**Tasks to complete**
- A) In the passage on Sonoma County high schools' college results, swap "strong reputations" for "solid reputations" and give the passage again from "El Molino and Analy, on" up to and including "Piner or Vintage.".
- B) Please pick up the passage on Sonoma County high schools' college results after its last sentence and keep writing.

**Selected extract**
════════════════
As I've been looking at the data, I've had a particular model, a particular equation in mind. The idea, more or less, has been to take the high school grade point averages of initially enrolled students, and then comparing that to the first-year grade point averages of those who remained in college after the first year. Of course, when I put it that way, the issue leaps off the page for most readers. But it took a while of looking at a screen of numbers and strings of SQL to see the important point being missed. CSU calls it continuation, UC calls it persistence, but it's really just grit. For the correct denominator in calculating averages should be the number of students that initially enrolled, not the number continuing.
PDF available at http://tinyurl.com/pdzkqnv |
I wasn't surprised at all to see the Pumas at the top of the table; most any way you cut it, Maria Carrillo's the best high school north of San Francisco.
El Molino and Analy, on the one hand, and Piner and Vintage, on the other, are the schools where CSU and UC data diverges the most. That kind of makes sense; the West Sonoma County schools have strong reputations, and UC's probably reaching deeper into their classes than they would otherwise, which is why their kids appear to do so much worse in relative terms at UC than CSU. The reverse is likely true for Piner and Vintage. A student attending El Molino and Analy that's on the bubble for UC probably heads for CSU if she earns the same numbers at Piner or Vintage.
════════════════
**Dataset content**
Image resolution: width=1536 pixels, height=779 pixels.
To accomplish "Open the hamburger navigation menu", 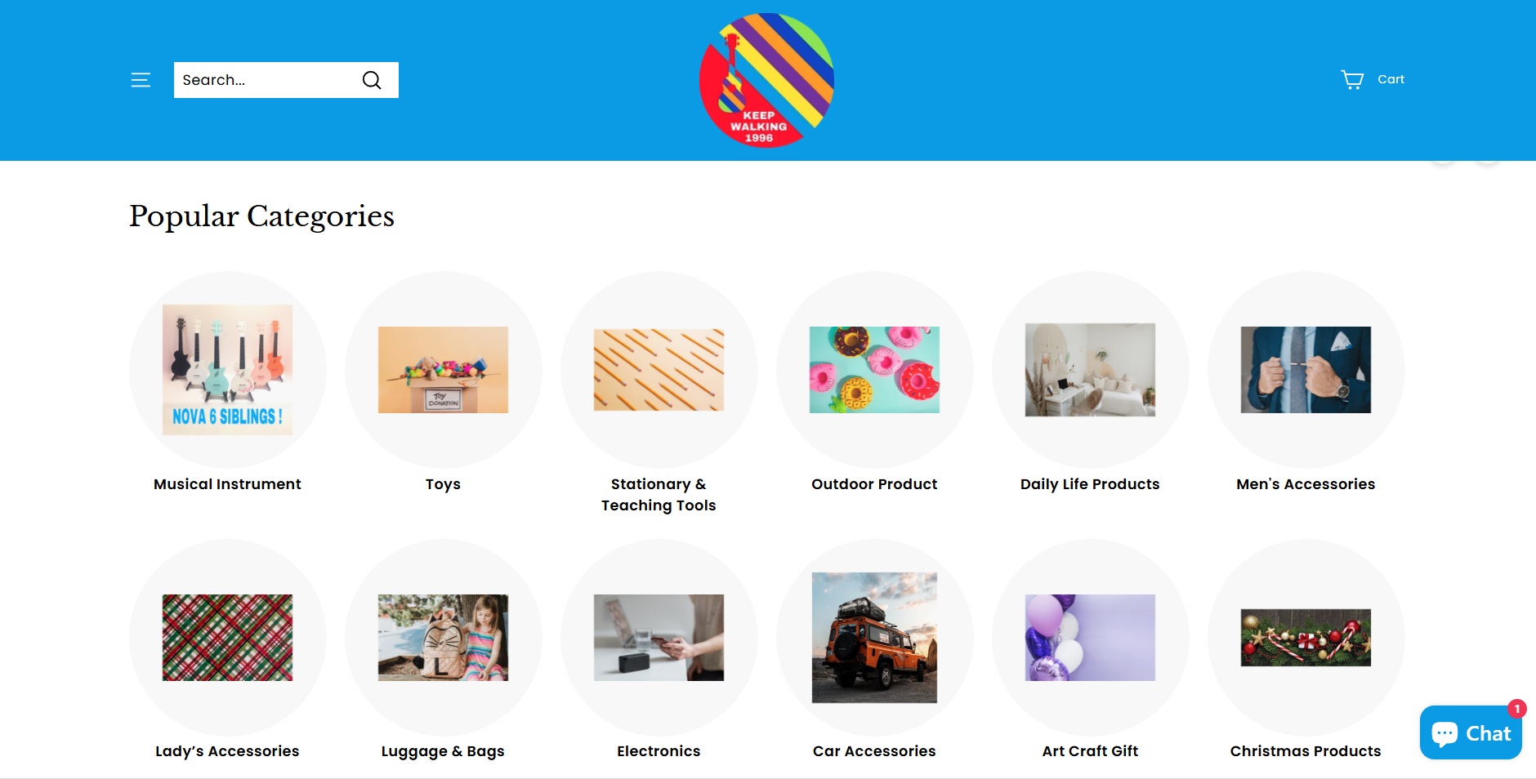I will click(141, 80).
════════════════
**Answers provided**
- A)
El Molino and Analy, on the one hand, and Piner and Vintage, on the other, are the schools where CSU and UC data diverges the most. That kind of makes sense; the West Sonoma County schools have solid reputations, and UC's probably reaching deeper into their classes than they would otherwise, which is why their kids appear to do so much worse in relative terms at UC than CSU. The reverse is likely true for Piner and Vintage. A student attending El Molino and Analy that's on the bubble for UC probably heads for CSU if she earns the same numbers at Piner or Vintage.

- B)
Marin Academy and Branson are a real study in contrasts; no one appears to have lower High School grade inflation than Marin Academy (a very significant achievement). But MA's students look brittle. Their drop out rate in college's the highest for both UC and CSU. This clearly isn't simply correlated with their being an expensive private school; the Branson students don't mirror the trend.
But the surprise was that, despite months of looking at the data, I just hadn't realized how well Sonoma's students would do. Because Sonoma's students refuse to break. The impact of drops at UC for Sonoma's kids is the lowest in the table. Apparently, when you throw silver and green in the wash, those colors just don't run.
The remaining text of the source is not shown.